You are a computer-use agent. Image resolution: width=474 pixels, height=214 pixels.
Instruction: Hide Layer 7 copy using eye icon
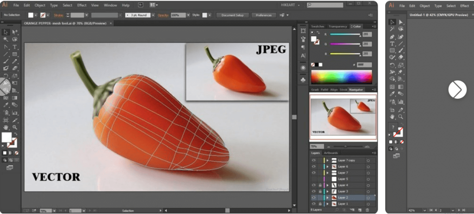(314, 160)
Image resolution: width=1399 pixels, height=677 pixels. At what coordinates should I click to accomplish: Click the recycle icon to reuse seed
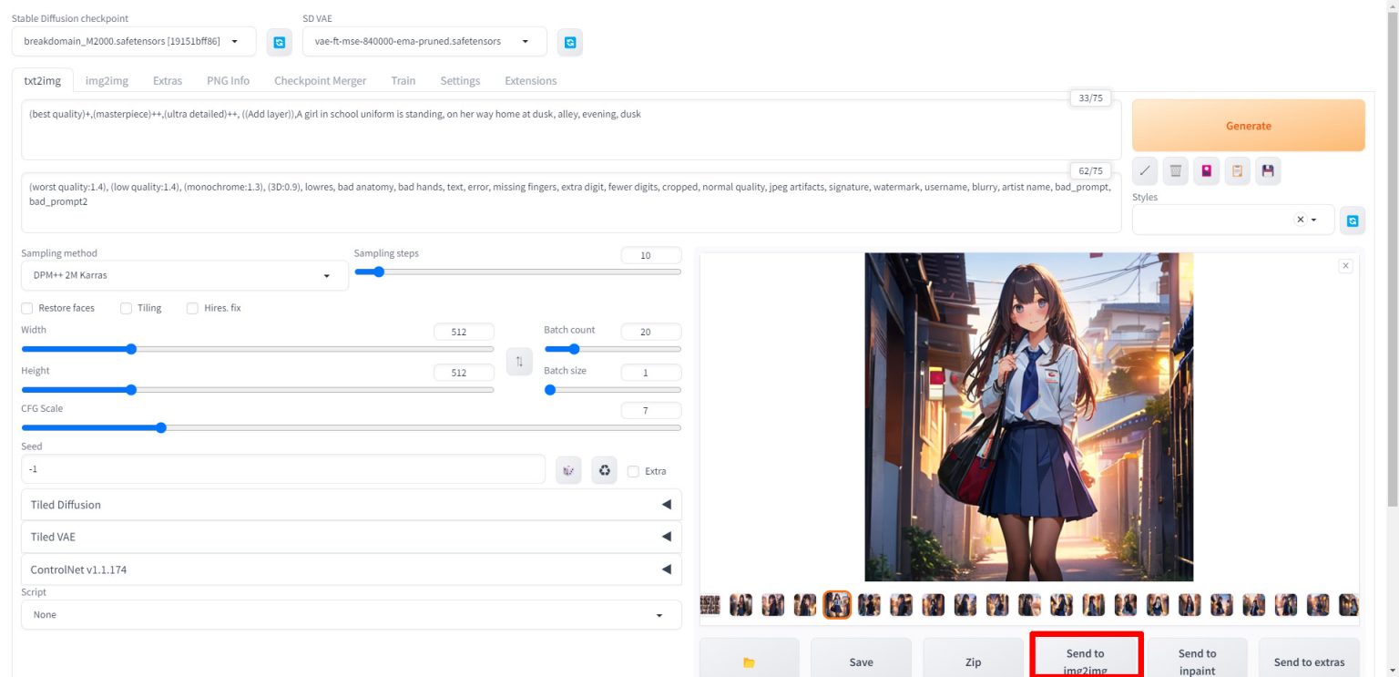click(604, 471)
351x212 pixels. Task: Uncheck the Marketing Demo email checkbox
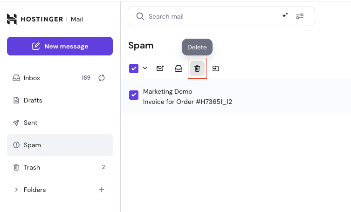pos(134,95)
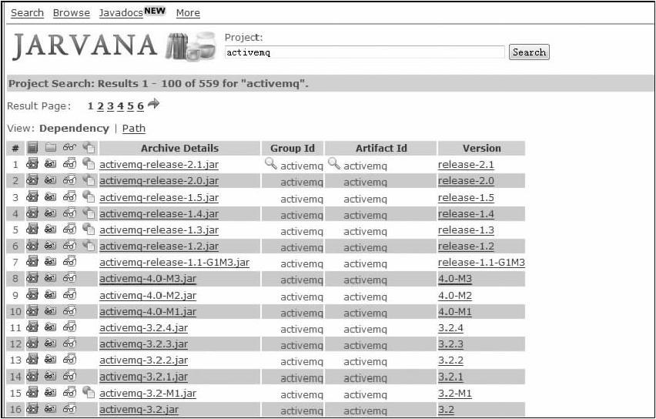Click Artifact Id magnifier icon in row 1
Viewport: 656px width, 419px height.
333,163
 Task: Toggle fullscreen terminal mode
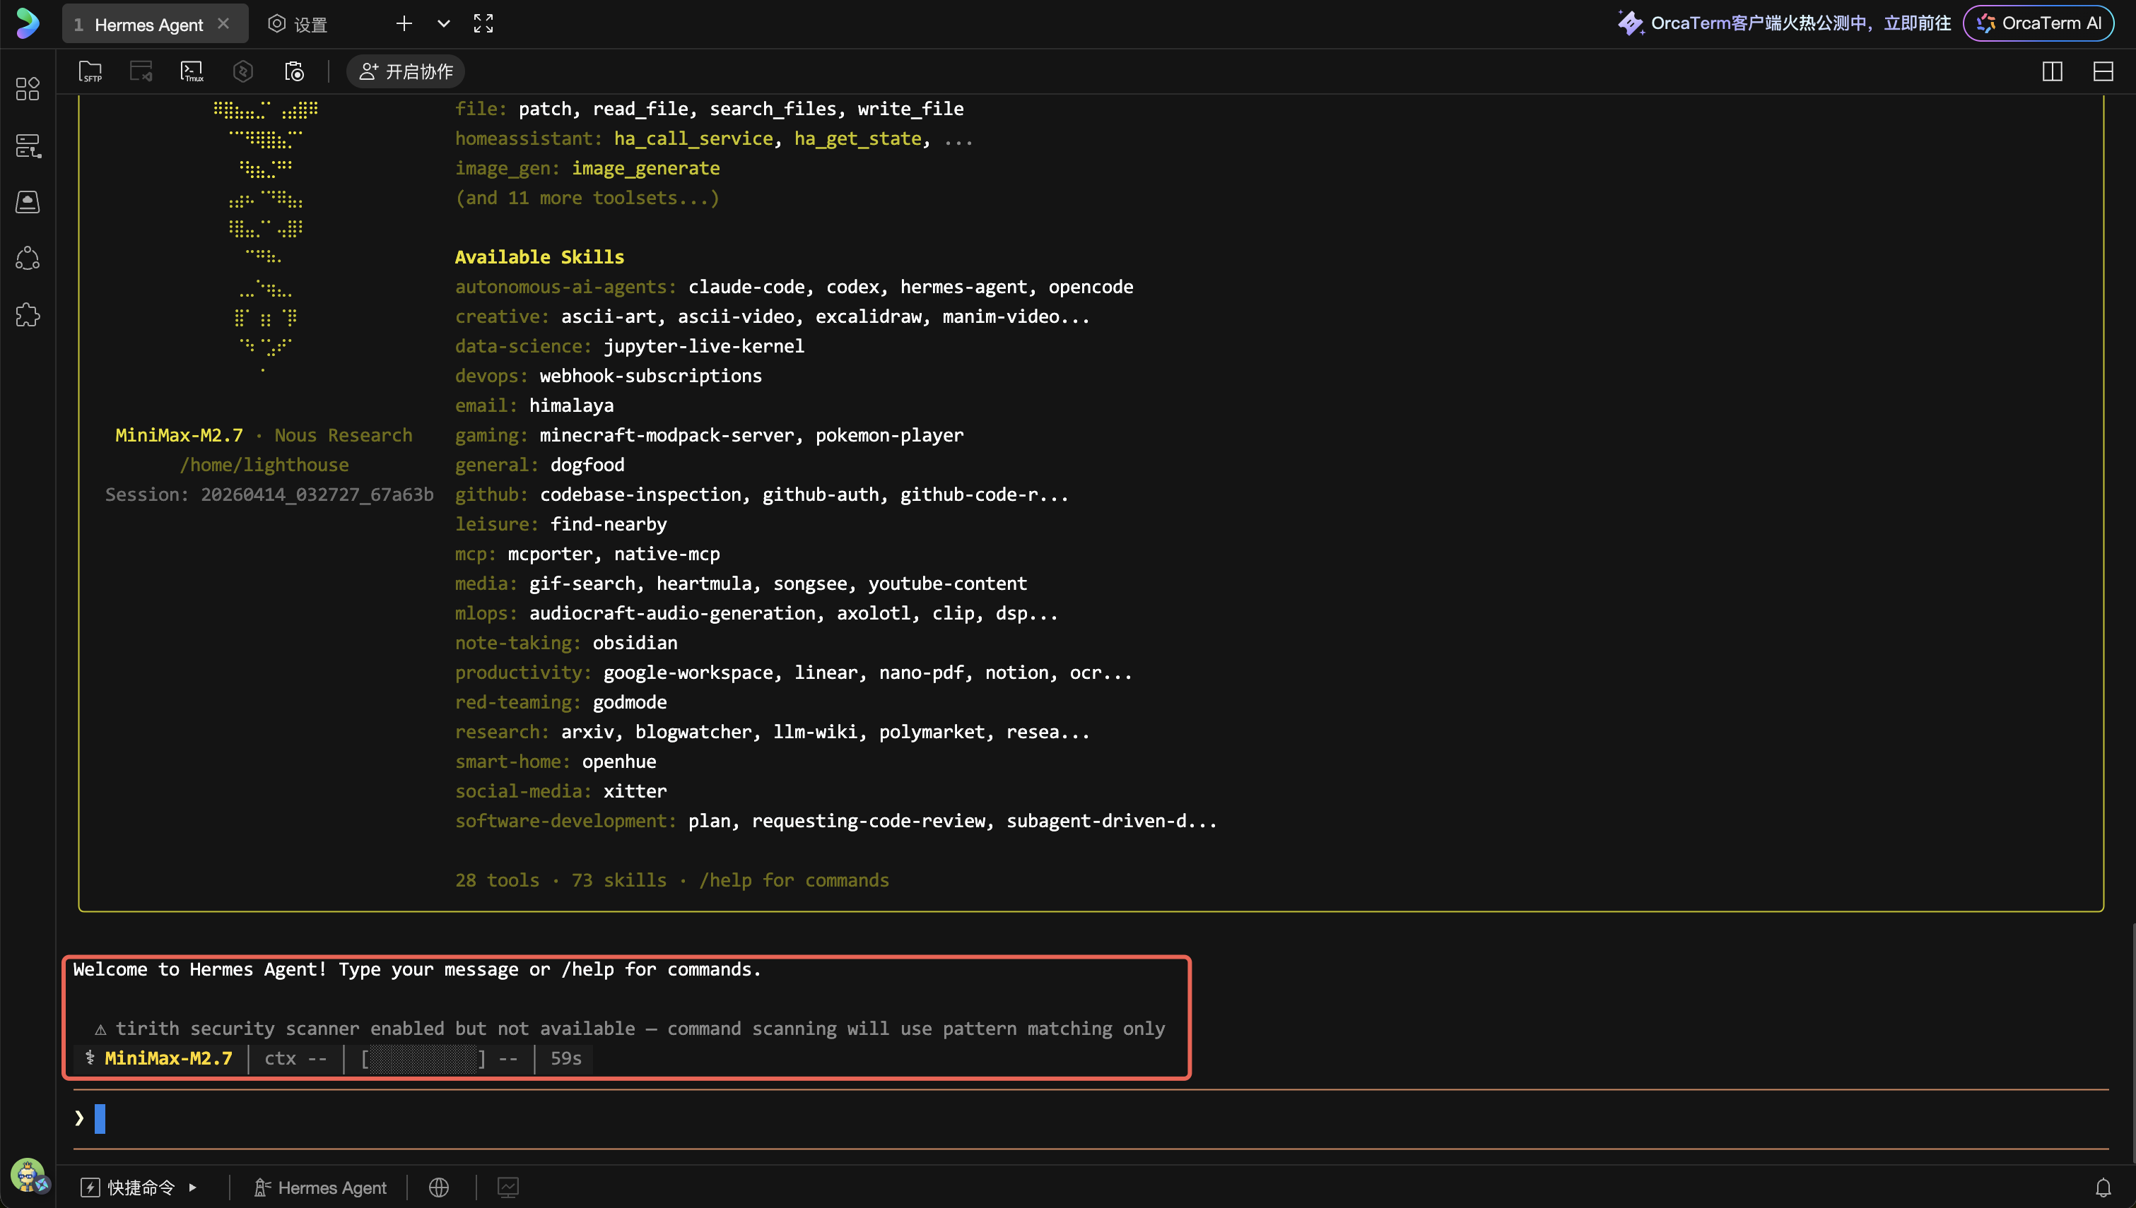point(483,23)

--

Format each line of the material above as a row in a Markdown table with the columns "Row" and "Material line", skipping blank lines. Leave the pictures out.

| Row | Material line |
|---|---|
| 1 | You are a computer-use agent. Image resolution: width=474 pixels, height=214 pixels. |
| 2 | Instruction: Hide Layer 7 copy using eye icon |
| 3 | (314, 160) |
| 4 | Image resolution: width=1399 pixels, height=677 pixels. At what coordinates should I click to accomplish: Click the recycle icon to reuse seed |
| 5 | click(604, 471) |
| 6 | 351x212 pixels. Task: Uncheck the Marketing Demo email checkbox |
| 7 | pos(134,95) |
| 8 | Click Artifact Id magnifier icon in row 1 |
| 9 | Viewport: 656px width, 419px height. |
| 10 | 333,163 |
| 11 |  Task: Toggle fullscreen terminal mode |
| 12 | point(483,23) |